Eventually my eyes were getting better and better and people seemed to have short memories as the bullying faded away. Luckily, shortly before turning 15, our dog bit me and I had a hideous scar on my lip as a new focus for the haters (!); but that’s another story…

Anyway, what’s odd is that I don’t think Audrey’s squint is ugly. I sometimes forget she has one (at her last eye appointment we were asked if she squinted less whilst wearing her glasses and neither my husband or I could answer the question). I’m actually surprised by how little it bothers me.

But then sometimes one of us takes a great photo of her and there is the squint… And I think; “If only her eyes were straight, that would be a lovely photo”. And I feel bad about that. Because it’s not a big deal and like my mother before me, I genuinely think Audrey has the most beautiful eyes. 

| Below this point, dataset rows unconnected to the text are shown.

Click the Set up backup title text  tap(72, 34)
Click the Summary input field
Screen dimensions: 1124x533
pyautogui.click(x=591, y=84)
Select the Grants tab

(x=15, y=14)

The fact is, kids are bullied even if they have no obvious things to pick on (maybe they are too pretty or too thin or too clever), so we can’t do anything to protect our little ones from the harsh realities of school life. But as I passed a noisy school playground the other day, picturing what Audrey might be like as a little girl in her uniform, I decided she will be ok no matter what life throws at her, because she is awesome and she has so much love in her life.